Still another consequence of German re-armament is that very rapidly, if it begins to take effect, there will be a strong tendency for the United States and maybe for ourselves, but especially for the United States, to give priority to the provision of arms to the German units, or to the units—because we accept it from the right hon. Gentleman that there will be no solely national units—in which Germans predominate. The Germans are recognised to be among the greatest fighters in the world and it will be consistent with the purposes of American defensive policy, as interpreted in Washington by the Pentagon, to see that the best arms in the greatest quantity go to the units which are predominantly German.

This constitutes a change of emphasis in our foreign policy. Our policy in future years should be based upon a close relationship with the United States by all means, and, of course, with our own Commonwealth, but also with France—a country that is an ally and not recently an enemy. That is a far preferable cornerstone for future British foreign policy in Europe than Germany could ever be. I submit that all these matters are grounds for exploring the Russian offer before any irrevocable decision is made.

Reference has been made to these statement of the National Executive of the party to which I belong. I want to say in this Chamber how warmly I welcome the statement of the National Executive of my party.

Mr. Ellis Smith

So did the country.

Mr. Irvine

So did the country; so did great numbers of hon. Members on this side of the Committee, and so did the rank and file of the party. They welcomed it wholeheartedly. There have been many explanations offered of what is regarded as the change of emphasis in policy in the statement of the National Executive. It has been suggested that pacifist elements within the Labour movement are bringing their influence to bear. I do not think that is so. I suppose there are pacifists among our ranks as there are among any ranks, but I do not think that what is happening and what has been said in this statement of the National Executive has anything to do with a revival of pacifist tendencies or anything of that kind.

Nor do I think that the explanation is, as I have seen it suggested, that there is in the Labour movement a historical underlying sympathy with the U.S.S.R. Nor do I think that the explanation of it is that it comes from the reluctance of the party to face the necessity of bearing the economic burden of re-armament. After all, those of us who think that the weight of re-armament upon us is too heavy in the best interests of true defence are still none the less prepared to admit that we should carry a heavy burden of re-armament.

The reason this change of emphasis has taken place in the Labour Party, as we see it in the statement of the National Executive, lies, I claim, in our realism in this matter. It is because we recognise what I said at the beginning—namely, that the whole purpose of the policy of re-armament, its raison d'ètre, was to make it possible to negotiate from strength. It was hoped that re-armament would make the U.S.S.R. more pliable in and for negotiation. Our realism lies in the fact that we have kept that objective in sight. We say that now is the time to explore the Russian offer. It may well be that the Russian offer is the fruit of the policy of re-armament by the West, but we say that we must explore it. On our side of the Committee and not on the other is the policy and the frame of mind which can most usefully and most hopefully explore that offer and what its content really is.

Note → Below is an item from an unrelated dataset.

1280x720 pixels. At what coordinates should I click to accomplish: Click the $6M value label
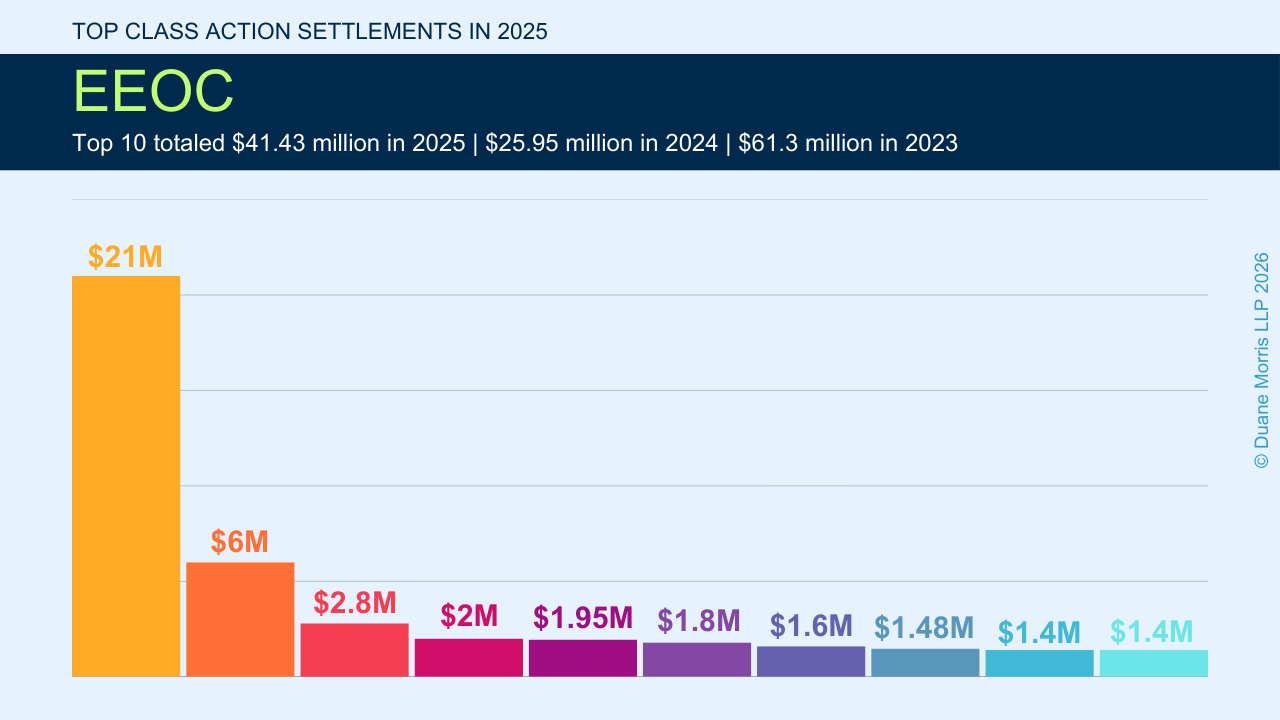(240, 542)
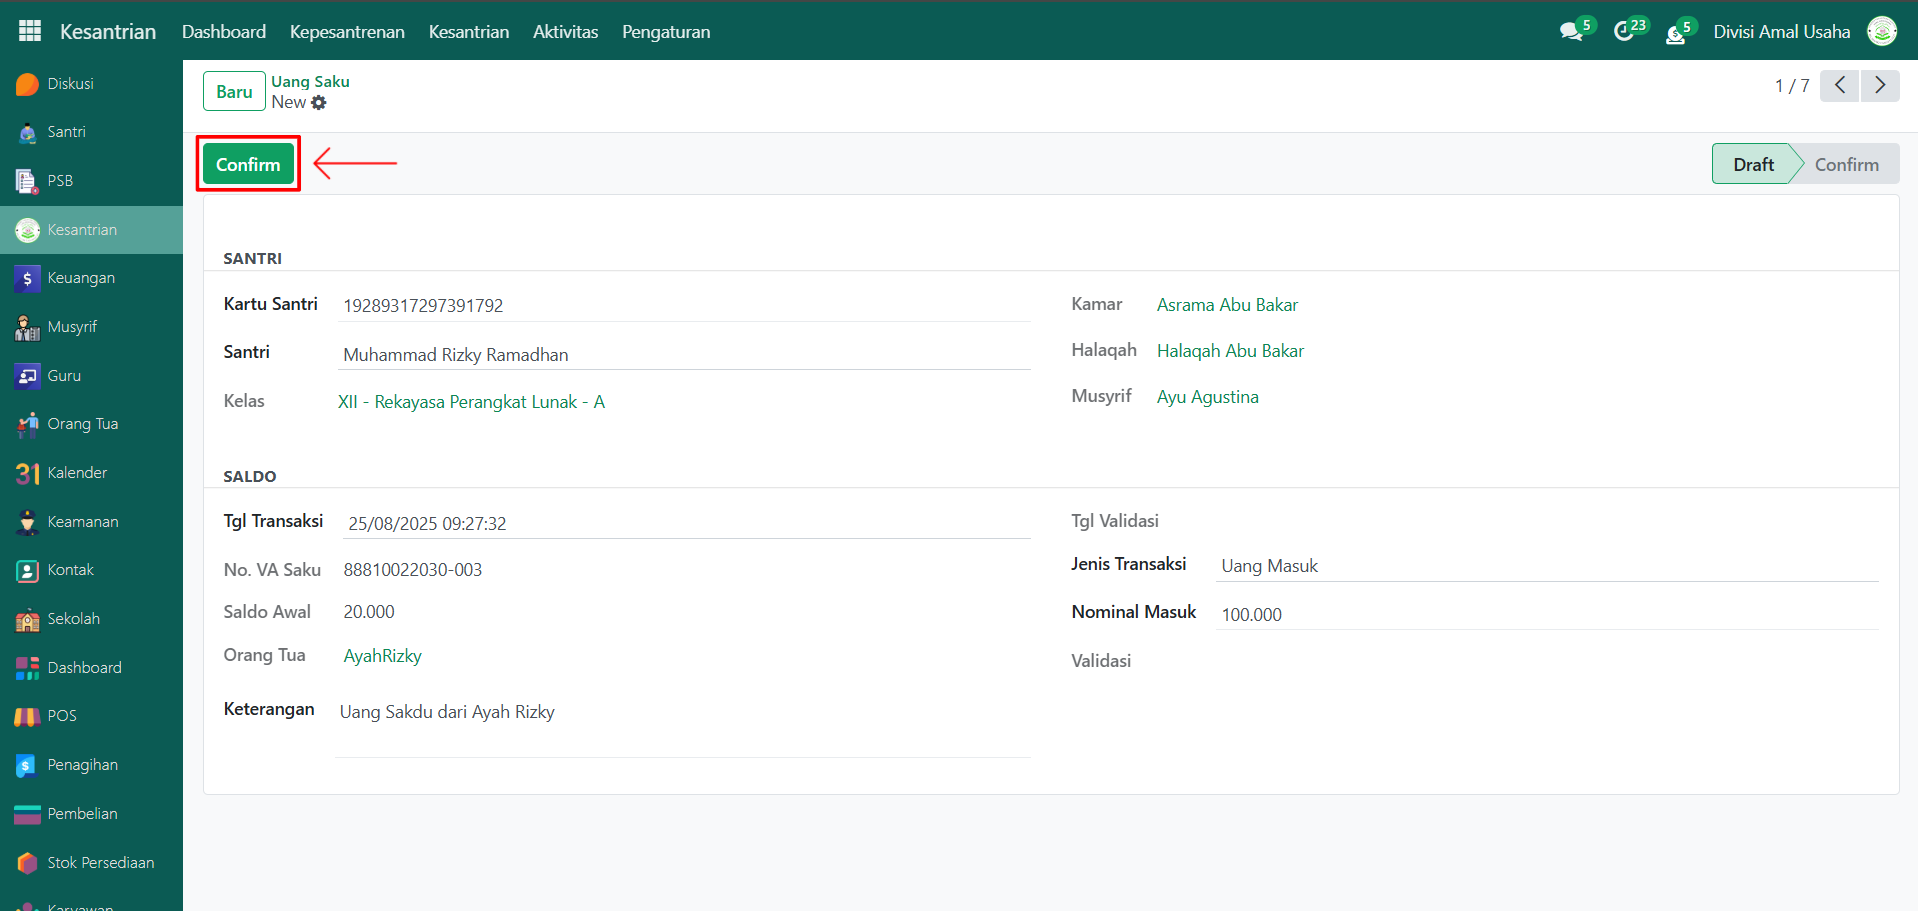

If there be any hon. Member who suggests that in my view of the Russian offer I am simply giving way to a sort of starry-eyed optimism, I say that I prefer starry-eyed optimism to leaden-eyed despair. The slightest opportunity which presents itself—which may well be the result of the re-armament policy which we have pursued—of peaceful negotiation with the Soviet Union must be explored by the West. That is our duty; indeed, it is our duty to mankind.

9.30 p.m.

Mr. Charles Fletcher-Cooke (Darwen)

The hon. Gentleman the Member for Edge Hill (Mr. Irvine) opened his speech by saying that between the two sides of this Committee there was a deep cleavage of opinion on the question of German re-armament. I have been here throughout this debate and it seems to me that the majority of speakers from his side have emphasised the bi-partisan nature of their policy. In particular, the right hon. Gentleman the Member for Basset-law (Mr. Bellenger) urged us not to be deflected in any way from the course—from which he feared we might be deflected—of facing up to the Russians and not being deceived by their offers. In the same way, the hon. Member for Aston (Mr. Wyatt) seemed to imply that the European Defence Community is not going ahead fast enough and that we must engage ourselves more closely with that community and push it ahead.

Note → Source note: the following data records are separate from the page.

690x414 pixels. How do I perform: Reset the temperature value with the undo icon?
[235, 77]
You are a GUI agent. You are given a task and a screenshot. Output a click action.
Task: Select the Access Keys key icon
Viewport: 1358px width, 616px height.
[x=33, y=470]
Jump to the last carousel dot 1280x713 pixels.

That does not strike me as illustrating the cleavage which he pretends exists. It may be simply a question of the luck of the draw; but all one can do is to judge from the speeches that are made and, so far, his own argument has been a minority one as far as the benches opposite are concerned. I think this debate has been dominated to a remarkable extent by the speech made by the hon. Member for Leeds, South-East (Mr. D. Healey). I was not surprised that that should be so, because I have known him for a number of years, and those on both sides of the Committee who have had that pleasure know what a very deep and keen student he is of these affairs.

But he is something of a perfectionist in these matters, and one cannot reach perfection in the affairs of sinful and mortal man. The hon. Member said that this debate was a question of timing. He did not disagree with the principles put forward by the Foreign Secretary, but he rather quarrelled with the timing. I should like to urge one consideration on timing. I do not say that it is a decisive consideration, but I suggest that it is a material one. I believe that we should hasten this process rather than delay it.

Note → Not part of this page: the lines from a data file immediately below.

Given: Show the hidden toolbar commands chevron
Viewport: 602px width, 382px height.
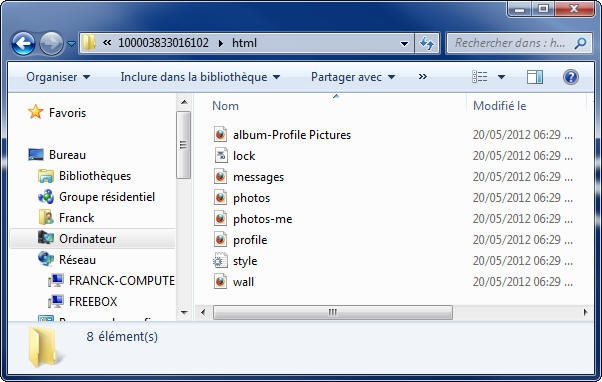Looking at the screenshot, I should coord(423,77).
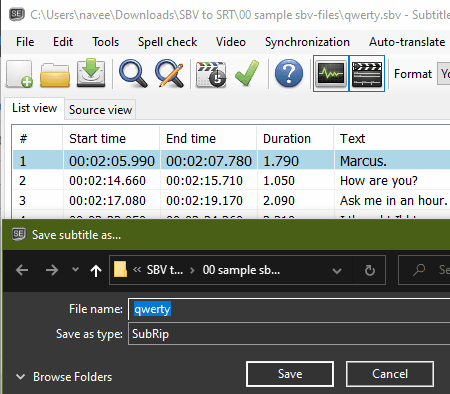Viewport: 450px width, 394px height.
Task: Open a subtitle file via folder icon
Action: [55, 75]
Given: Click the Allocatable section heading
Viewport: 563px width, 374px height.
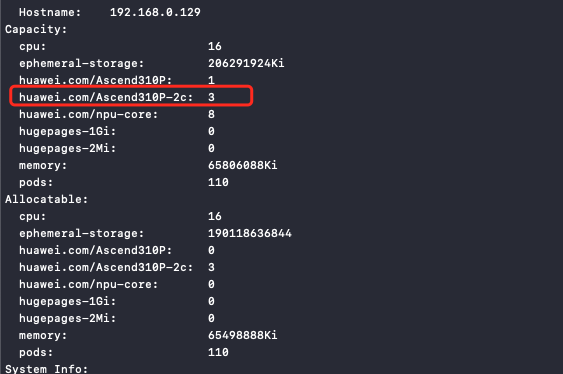Looking at the screenshot, I should tap(46, 199).
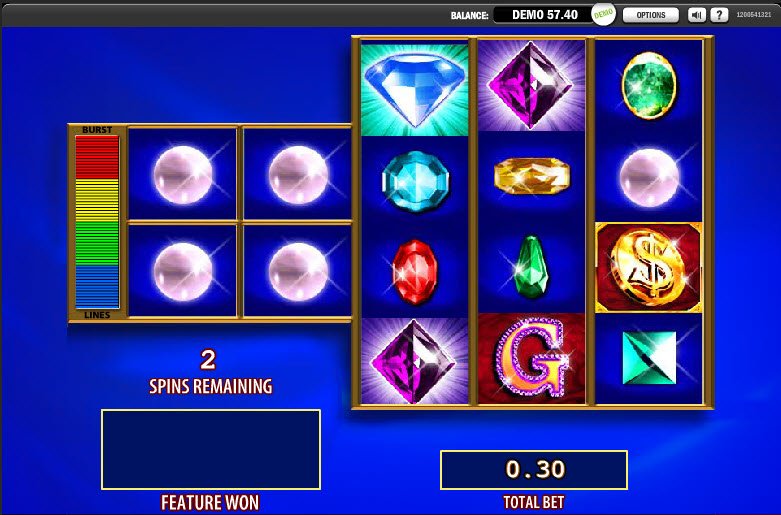The width and height of the screenshot is (781, 515).
Task: Click the green teardrop emerald symbol
Action: 531,267
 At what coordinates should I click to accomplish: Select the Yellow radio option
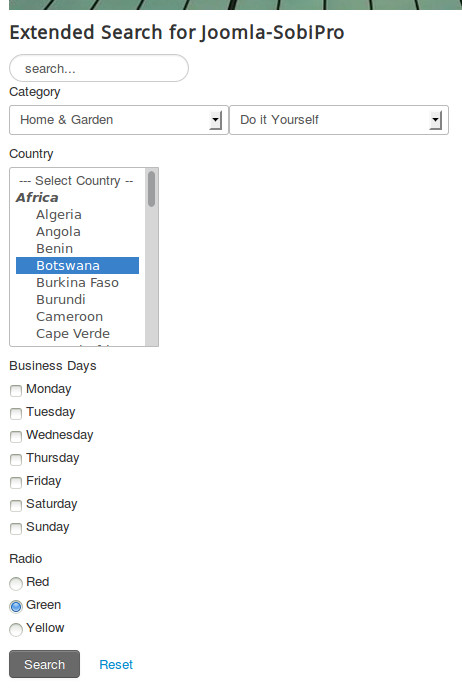(16, 629)
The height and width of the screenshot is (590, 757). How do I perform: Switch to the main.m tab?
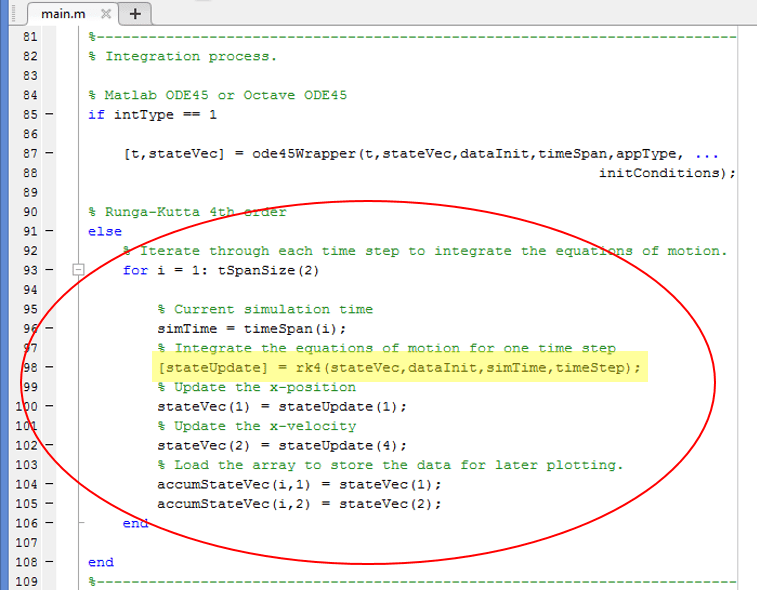(62, 13)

The figures for the German export drive over the last two years have been staggering and frightening. There is no doubt whatever that, as a result of the fact that Germany is paying such a small share of the contribution, financial and material, towards the defence of the free world, she has been given a grossly unfair advantage over those who are contributing more. Although these figures are not easy to obtain they can be found in a publication of the Bonn Government which gives the monthly average, in value, of German exports of industrial products. In 1950 it was some 530 million deutschmarks; in 1951 it was 737 million, and in 1952 it is running at 903 million per month.

There is no doubt that that advantage is largely due to the fact that tremendous tax concessions are given by the German Government to manufacturers with good export records. These tax concessions are able to be given, because Germany does not have to bear the crippling load which we and other members of the free world have to bear in order to defend her, among other countries. This is a situation which we cannot allow to continue for very long.

The right hon. Member for Ebbw Vale (Mr. Bevan) suggested that we could in some way force the Germans to make the necessary financial contributions. He also suggested that we could force Germany, somehow, to contribute to the Colombo Plan. That seems to be wholly at variance to the correct view expressed by the hon. Member for Leeds, South-East, that Germany is already a powerful nation and is becoming more powerful every day, and certainly cannot be bullied in the way some people suggest.

It may be that there is not much chance of getting the Germans to contribute to the cost of the arms which they themselves will have to bear. But there is certainly no chance of making them contribute to the cost of the arms which other people have to bear, nor of making forced levies upon them while they are kept disarmed for the benefit of the English, the Americans and the French.

This financial strain on the other members of the free world will bring them down financially and materially unless it is shared out. If it is not, Germany will capture all our markets, as she is capturing them at the moment. The longer her re-armament is delayed, the more certain is it that our export drive will fail. This may not be a decisive consideration; indeed, it may be regarded as rather a sordid consideration: but it is certainly an important one, and I hope it will be borne in mind both by the Government and by the Opposition.

9.36 p.m.

Mr. John Hynd (Sheffield, Attercliffe)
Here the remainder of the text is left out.